Exercise directions: Turn every one of the rows below into a Markdown table with the columns "Row" and "Entry": number each line in the first column and copy the line into the second, skipping any blank lines. Omit the pictures.

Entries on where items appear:
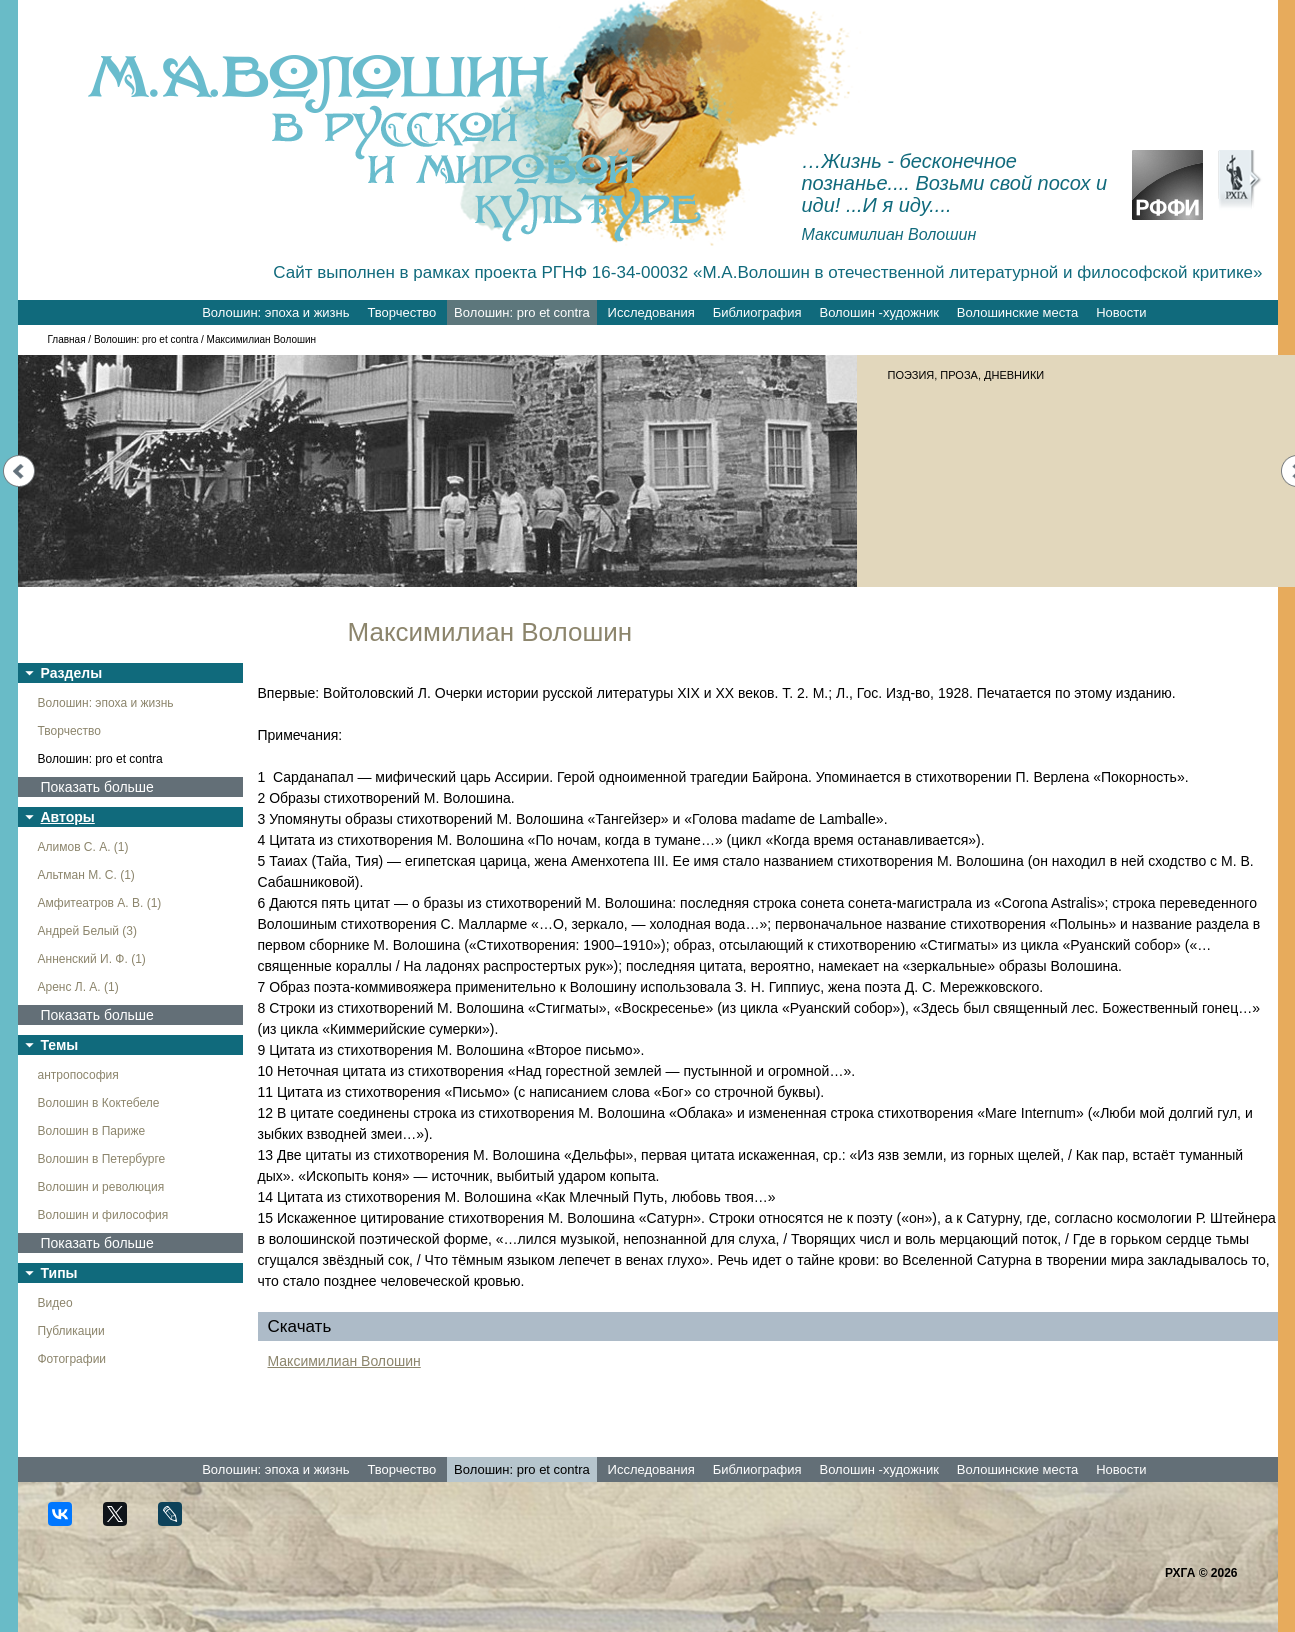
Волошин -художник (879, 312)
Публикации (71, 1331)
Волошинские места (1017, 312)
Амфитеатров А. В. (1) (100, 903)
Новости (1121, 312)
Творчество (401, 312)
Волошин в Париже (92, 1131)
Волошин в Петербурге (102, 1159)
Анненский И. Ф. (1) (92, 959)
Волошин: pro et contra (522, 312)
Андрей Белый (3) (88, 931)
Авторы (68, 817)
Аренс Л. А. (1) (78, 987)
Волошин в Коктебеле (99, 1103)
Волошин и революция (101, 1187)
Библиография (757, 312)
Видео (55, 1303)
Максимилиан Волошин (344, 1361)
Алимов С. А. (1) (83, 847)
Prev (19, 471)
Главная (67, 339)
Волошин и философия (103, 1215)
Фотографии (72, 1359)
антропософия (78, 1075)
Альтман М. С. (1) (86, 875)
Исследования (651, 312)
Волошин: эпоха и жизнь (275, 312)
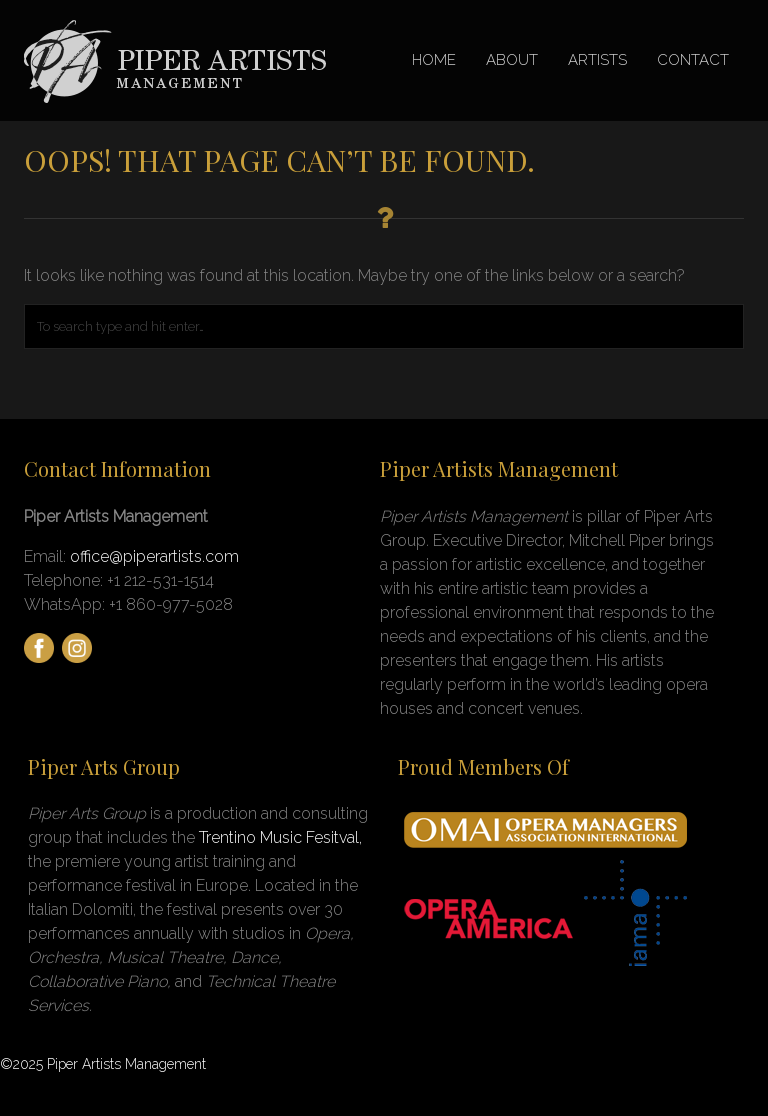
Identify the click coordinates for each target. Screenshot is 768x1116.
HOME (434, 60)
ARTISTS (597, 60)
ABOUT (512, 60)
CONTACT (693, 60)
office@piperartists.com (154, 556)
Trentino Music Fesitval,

Solution:
| Row | Entry |
|---|---|
| 1 | Волошин -художник (879, 312) |
| 2 | Публикации (71, 1331) |
| 3 | Волошинские места (1017, 312) |
| 4 | Амфитеатров А. В. (1) (100, 903) |
| 5 | Новости (1121, 312) |
| 6 | Творчество (401, 312) |
| 7 | Волошин в Париже (92, 1131) |
| 8 | Волошин в Петербурге (102, 1159) |
| 9 | Анненский И. Ф. (1) (92, 959) |
| 10 | Волошин: pro et contra (522, 312) |
| 11 | Андрей Белый (3) (88, 931) |
| 12 | Авторы (68, 817) |
| 13 | Аренс Л. А. (1) (78, 987) |
| 14 | Волошин в Коктебеле (99, 1103) |
| 15 | Волошин и революция (101, 1187) |
| 16 | Библиография (757, 312) |
| 17 | Видео (55, 1303) |
| 18 | Максимилиан Волошин (344, 1361) |
| 19 | Алимов С. А. (1) (83, 847) |
| 20 | Prev (19, 471) |
| 21 | Главная (67, 339) |
| 22 | Волошин и философия (103, 1215) |
| 23 | Фотографии (72, 1359) |
| 24 | антропософия (78, 1075) |
| 25 | Альтман М. С. (1) (86, 875) |
| 26 | Исследования (651, 312) |
| 27 | Волошин: эпоха и жизнь (275, 312) |
| 28 | Identify the click coordinates for each target. Screenshot is 768x1116. |
| 29 | HOME (434, 60) |
| 30 | ARTISTS (597, 60) |
| 31 | ABOUT (512, 60) |
| 32 | CONTACT (693, 60) |
| 33 | office@piperartists.com (154, 556) |
| 34 | Trentino Music Fesitval, |